La science peut-elle démontrer ou infirmer l’existence de Dieu ?

Par principe, la science exclut Dieu de son champ de raisonnement. Croire ou non en Dieu est et reste un choix individuel qui doit être respectable et respecté.

La science, cette science conquérante qui affaiblit les religions, peut-elle démontrer ou infirmer l’existence de Dieu ?

Après avoir dit et répété que Dieu était une création humaine par religions interposées, nous allons examiner la question de l’existence de Dieu, débarrassé de la description particulière, de l’image anthropomorphique ou non que lui donnent les diverses religions.

Démontrer l’existence de Dieu, divers scientifiques s’y sont essayés : Descartes, Pascal, Buckland, le célèbre mathématicien Cauchy, qui publia même des théorèmes sur le sujet, pour ne citer que ces quelques noms parmi beaucoup d’autres. Ils n’ont convaincu personne. D’autres scientifiques, rationalistes ou matérialistes de tout poil, se sont engagés avec frénésie et pugnacité dans l’entreprise inverse. S’ils ont mis à mal les lectures littérales et les dogmes religieux, ils n’ont pas davantage atteint l’objectif essentiel de leurs attaques.

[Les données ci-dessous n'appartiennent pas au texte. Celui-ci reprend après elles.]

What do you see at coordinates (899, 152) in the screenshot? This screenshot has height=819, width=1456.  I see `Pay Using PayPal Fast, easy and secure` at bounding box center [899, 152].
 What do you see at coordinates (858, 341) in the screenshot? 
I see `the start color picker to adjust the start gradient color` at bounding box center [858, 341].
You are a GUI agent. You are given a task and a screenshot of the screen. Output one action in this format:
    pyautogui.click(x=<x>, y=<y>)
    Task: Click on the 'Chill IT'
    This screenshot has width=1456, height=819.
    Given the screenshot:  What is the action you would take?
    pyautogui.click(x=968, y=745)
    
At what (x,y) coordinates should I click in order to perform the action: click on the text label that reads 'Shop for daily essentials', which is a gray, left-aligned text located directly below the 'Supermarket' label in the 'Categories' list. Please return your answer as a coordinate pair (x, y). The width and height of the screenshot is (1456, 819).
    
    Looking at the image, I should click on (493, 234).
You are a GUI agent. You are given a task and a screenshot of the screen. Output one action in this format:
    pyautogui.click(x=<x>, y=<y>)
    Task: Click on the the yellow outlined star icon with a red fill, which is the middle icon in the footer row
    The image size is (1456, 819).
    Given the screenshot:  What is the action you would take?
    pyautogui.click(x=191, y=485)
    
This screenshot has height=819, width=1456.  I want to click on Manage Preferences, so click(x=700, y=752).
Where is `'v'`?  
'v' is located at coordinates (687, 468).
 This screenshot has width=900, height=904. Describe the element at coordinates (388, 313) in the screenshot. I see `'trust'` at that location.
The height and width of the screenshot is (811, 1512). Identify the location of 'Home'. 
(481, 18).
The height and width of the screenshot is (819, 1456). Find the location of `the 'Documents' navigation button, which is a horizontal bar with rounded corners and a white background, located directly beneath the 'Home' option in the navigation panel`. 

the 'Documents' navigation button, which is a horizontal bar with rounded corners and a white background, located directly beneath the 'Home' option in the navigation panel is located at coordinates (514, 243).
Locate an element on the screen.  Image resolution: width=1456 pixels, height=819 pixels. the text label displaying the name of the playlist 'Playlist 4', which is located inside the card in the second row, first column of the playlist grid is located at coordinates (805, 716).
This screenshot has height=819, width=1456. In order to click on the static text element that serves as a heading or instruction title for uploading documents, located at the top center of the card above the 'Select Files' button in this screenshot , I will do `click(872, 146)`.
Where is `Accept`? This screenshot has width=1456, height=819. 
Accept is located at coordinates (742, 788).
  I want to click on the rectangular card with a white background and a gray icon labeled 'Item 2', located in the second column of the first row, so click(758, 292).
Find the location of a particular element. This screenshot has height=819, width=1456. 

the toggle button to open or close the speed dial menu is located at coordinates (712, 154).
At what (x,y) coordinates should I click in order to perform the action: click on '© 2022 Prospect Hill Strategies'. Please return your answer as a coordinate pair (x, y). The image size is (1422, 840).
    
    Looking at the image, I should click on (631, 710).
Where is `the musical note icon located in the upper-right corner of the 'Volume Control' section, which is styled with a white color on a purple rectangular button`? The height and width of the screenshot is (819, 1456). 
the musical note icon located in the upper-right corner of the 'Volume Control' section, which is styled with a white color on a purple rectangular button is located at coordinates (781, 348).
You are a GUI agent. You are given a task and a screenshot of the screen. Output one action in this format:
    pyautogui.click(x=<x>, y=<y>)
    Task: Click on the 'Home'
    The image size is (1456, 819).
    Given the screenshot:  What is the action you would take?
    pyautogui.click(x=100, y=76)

La science ne peut ni infirmer,
ni confirmer l’existence de Dieu.

Et cela pour les raisons qui suivent :

Par principe, la science exclut Dieu de son champ de raisonnement. Laplace avait raison lorsqu’il déclara à Napoléon : « Je n’ai pas besoin de cette hypothèse. »

Comme nous l’avons dit, la science exclut l’intervention de Dieu de son champ d’approche, par méthode et non par conviction. Pour la science, je veux dire pour la méthode scientifique, l’intervention de Dieu ne peut être que « résiduelle », ce ne peut être « que ce qu’on n’explique pas ». Mais comme la science avance constamment, ce que l’on n’a pas compris est toujours provisoire. La règle d’airain de la science est là, inflexible. Sa méthode est et doit être le raisonnement, la démonstration, l’expérience, l’observation. Et rien d’autre.

Le but de la science est de construire une représentation du monde « objective ». donc « vérifiable ». indépendamment de toute intervention divine.

Excluant Dieu de son champ, elle exclut du même coup la démonstration de son existence ou de son inexistence.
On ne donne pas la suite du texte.